Research Triangle Park, N.C. – July 11, 2022 – Opus Genetics, a patient-first gene therapy company developing treatments for inherited retinal diseases, today announced that Ben Yerxa, Ph.D., president and CEO of Opus, will present at the Ophthalmology Innovation Source (OIS) Retina Innovation Summit 2022 on Wednesday, July 13, 2022, in New York.

Dr. Yerxa will deliver a company overview as part of the Innovation Showcase to discuss Opus’ unique model of combining validated science and commitment to patient need with wholly owned programs in inherited retinal diseases. Dr. Yerxa will also highlight Opus’ lead AAV-based gene therapy programs being developed to address mutations in genes that cause different forms of Leber congenital amaurosis (LCA).

“We’re honored to be selected to participate in the OIS Innovation Showcase and highlight Opus’ patient-first, science-driven approach and pipeline of AAV-based gene therapy programs,” said Dr. Yerxa. “Opus’ mission is to build an engine to accelerate multiple rare genetic retinal disease therapeutics into the clinic and ultimately to the patients who need them. We look forward to providing an update on our LCA programs approaching clinical stage in the near-term, as well as our long-term approach to addressing additional genetic targets across the broad spectrum of inherited retinal diseases.”

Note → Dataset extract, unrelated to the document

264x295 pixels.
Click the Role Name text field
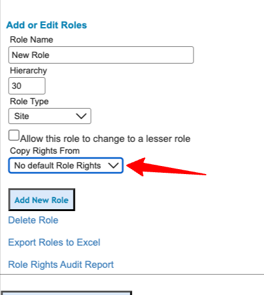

The OIS Retina Innovation Summit brings together entrepreneurs, ophthalmic start-up companies, clinical thought leaders, industry executives and investment professionals for a day-long summit showcasing novel therapies in development for ophthalmic diseases and vision disorders. For more information, visit https://ois.net/ois-retina-innovation-summit-2022/.

About Opus Genetics
Opus Genetics is a groundbreaking gene therapy company for inherited retinal diseases with a unique model and purpose. Backed by Foundation Fighting Blindness’s venture arm, the RD Fund, Opus combines unparalleled insight and commitment to patient need with wholly owned programs in numerous orphan retinal diseases. Its AAV-based gene therapy portfolio tackles some of the most neglected forms of inherited blindness while creating novel orphan manufacturing scale and efficiencies. Based in Research Triangle Park, N.C., the company leverages knowledge of the best science and the expertise of pioneers in ocular gene therapy to transparently drive transformative treatments to patients. For more information, visit www.opusgenetics.com.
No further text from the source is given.